Seeds of the Portland festival’s ECM focus began with the
booking of the long-standing duo of Gary Burton and Chick
Corea, whose landmark album Crystal Silence was recorded 35
years ago. Intrepid festival director Bill Royston saw this as a
foundation for a larger ECM tribute, booking Santa Barbara’s own
Charles Lloyd and the
wonderful veteran Polish trumpeter
Tomasz Stanko, both solid, seasoned artists connected to the
label that Manfred built.
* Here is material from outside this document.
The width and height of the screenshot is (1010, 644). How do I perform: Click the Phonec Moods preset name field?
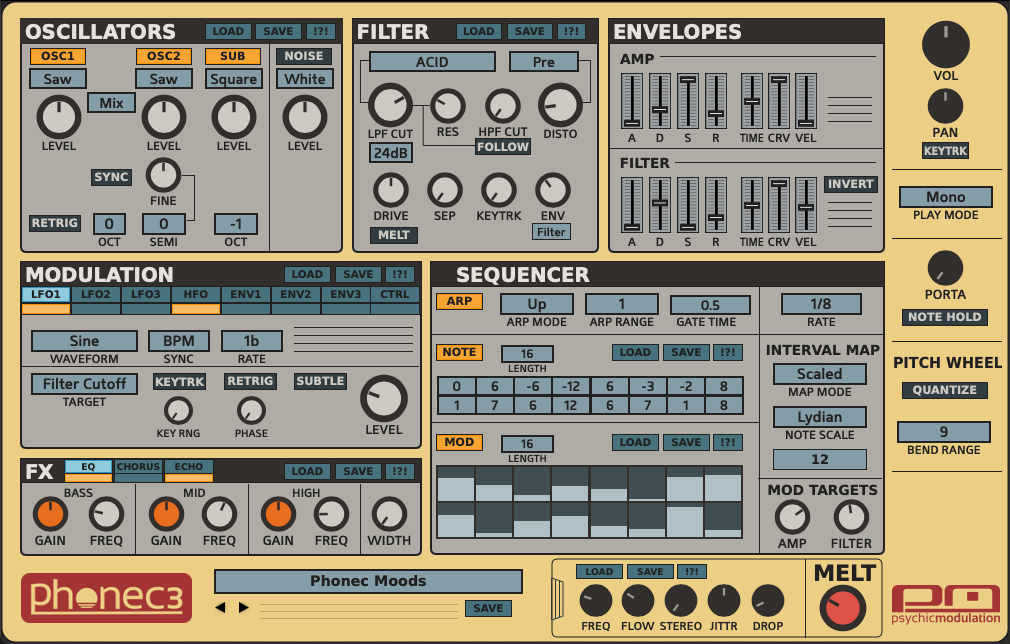tap(368, 581)
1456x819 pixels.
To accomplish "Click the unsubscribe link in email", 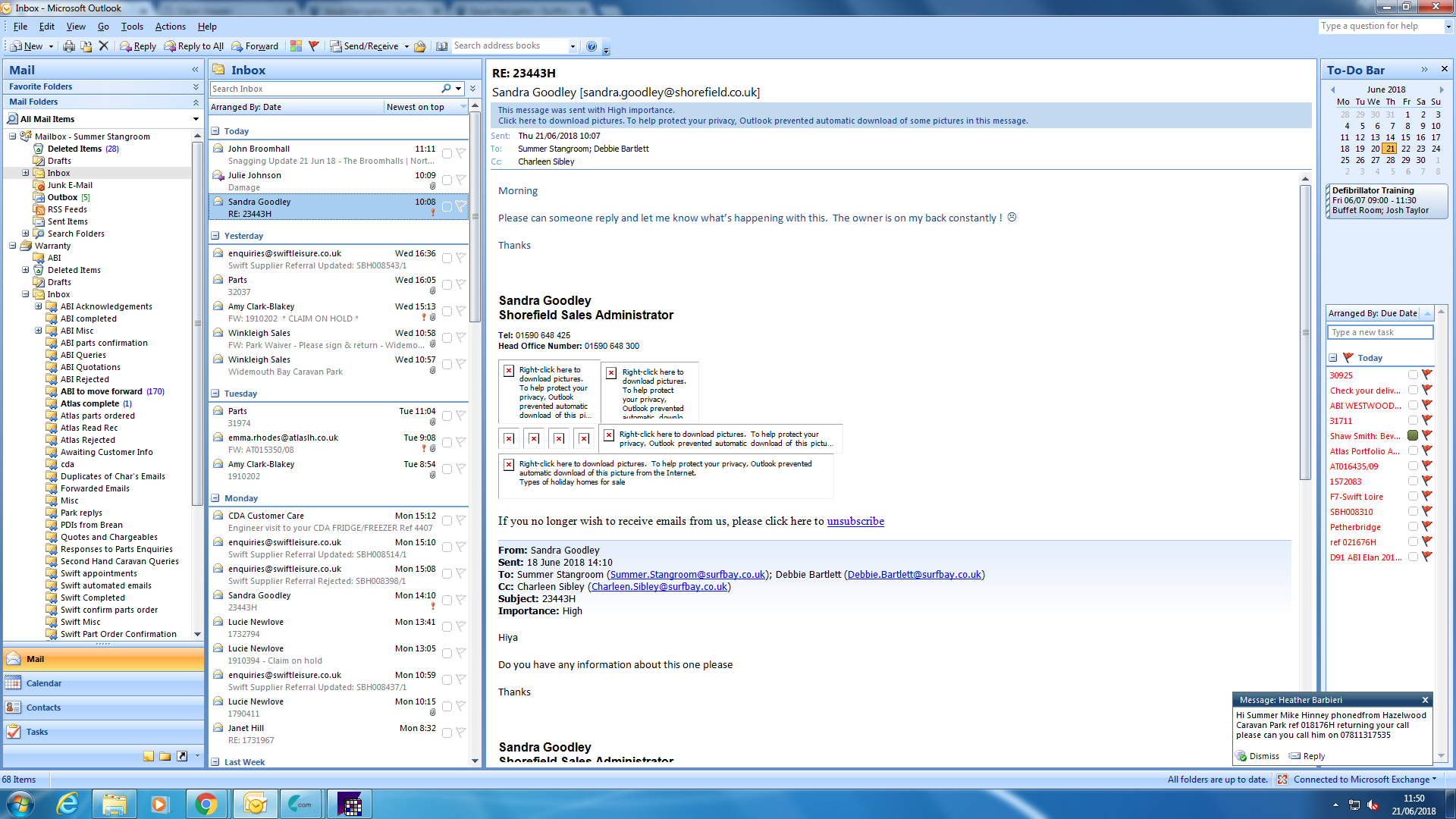I will pos(855,521).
Into the mix last weekend (the festival
continues through this weekend), Royston stirred in reliable jazz
stalwarts: Branford
Marsalis’s ever-robust quartet, Don Byron’s “Junior Watson” tribute
band—basically, a hip wedding band—and the Geri Allen Trio, a natural, given
Allen’s role in Lloyd’s quartet (she was sounding especially
stellar, at both shows).
But never mind all of that, for the moment: by far the star of this
festival, and probably one of the west coast’s highest musical
events this year, was the North American debut of a “next
generation” ECM artist, the stunning Norwegian saxophonist/composer
Trygve
Seim. Here was the real coup of the festival, which also
featured panel discussions (including yours truly) and artist
interviews around the subject of ECM. In Seim’s interview, with the
Oregonian’s Marty Hughley, the soft-spoken Norwegian discussed his
sideways trajectory into jazz, from the Sex Pistols and Bob Marley
through a life-changing exposure to Garbarek, to finding his own
voice. Along the way, Seim also explored–and adapted to the
saxophone– influences of the shakuhachi and the Armenian duduk
(especially the work of Djavan Gasparian).
Seim’s group is a thing of wonder, at once visceral and ambient,
rootsy and out-of-this-world. To hear the ten-piece group in the
embracing, appropriate space of Portland’s First Congregational
Church (built in 1892), made for what this scribe can only call a
religious experience. Seim’s unusual instrumentation–a bassless,
chordless group including accordion, tuba, the rare bass saxophone,
bassoon, as well as the old fashioned jazz tools of sax, trumpet,
trombone–is put into service, in mind-bending, time-bending
ways.
Just as genres morph between jazz, classical, folk (of various
worldly colors), and open improvisation, the players swerve between
written and free playing, cued by Seim. Seim’s compositions are
anything but stock or predictable, alternately evoking a twisted
version of a street brass band, a psychedelic Salvation Army Band,
or other variations on large ensemble concepts, including fellow
Norwegian Jon
Balke’s large ensembles or Henry
Threadgill’s Very, Very Circus—but in slow mo, and through a
ruminative Nordic filter.
For listening pleasure, check out Seim’s incredible recent
album, Sangam (not to be confused with Lloyd’s latest album,
strangely also called Sangam: the terms means “convergence of
rivers” in Sanskrit). In Portland, the crowd went justifiably wild
and weak at the knees and heart. Why was it that we don’t get to
hear this ilk of music more often out here in the wild west?